Representación gráfica de los resultados

La representación de los resultados en la teoría de la detección de señales se traduce en una curva llamada COR (que detecta la sensibilidad y la detectabilidad de la persona. En la gráfica se observan dos elementos:

  • D’, d prima o índice de sensibilidad: discriminabilidad o detectabilidad de la señal.
  • B (beta), criterio de respuesta del sujeto: valores altos indican un sujeto conservador, y valores bajos, un sujeto liberal.

Tipos de sujetos

Los tipos de sujetos que pueden observarse en los resultados de la teoría de la detección de señales, como hemos visto, son dos:

1. Conservadores

Por un lado, los sujetos conservadores no se arriesgan y responden menos (por eso cometen más errores de omisión, es decir, no responden ante la señal).

2. Liberales

Los sujetos liberales, por su parte, tienen más errores de falsa alarma (responden que han escuchado la señal casi siempre) y tienen menos omisiones (por la misma razón que la anterior.)

Comentarios finales

La teoría de la detección de señales cuestiona la validez del concepto de umbral entendido como “barrera neural”. Además, en ella se utiliza una sola intensidad del estímulo y no varía, como sucedía en otros métodos psicofísicos anteriores.

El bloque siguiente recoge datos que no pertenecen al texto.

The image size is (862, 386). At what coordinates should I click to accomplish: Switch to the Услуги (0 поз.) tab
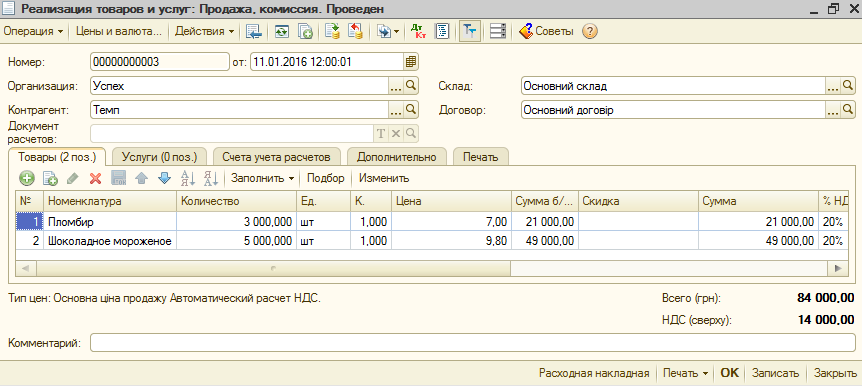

Poro otro lado, en cada ensayo del paradigma experimental, el sujeto puede responder únicamente SÍ o NO (respuesta dicotómica).

Finalmente, la teoría establece que, además de la sensibilidad (concepto de Psicofísica clásica), el criterio de decisión de respuesta también influye en la respuesta del individuo (conservadores vs. liberales).

Referencias bibliográficas:

  • La psicofísica clásica y la contemporánea. La teoría de la detección de señales. CRAI de la UB, Unitat de Docència.
  • Munar, E.; Rosselló, J. y Sánchez-Cabaco, A. (1999). Atención y percepción. Alianza. Madrid.
  • Goldstein, E.B. (2006). Sensación y percepción. 6ª edición. Debate. Madrid.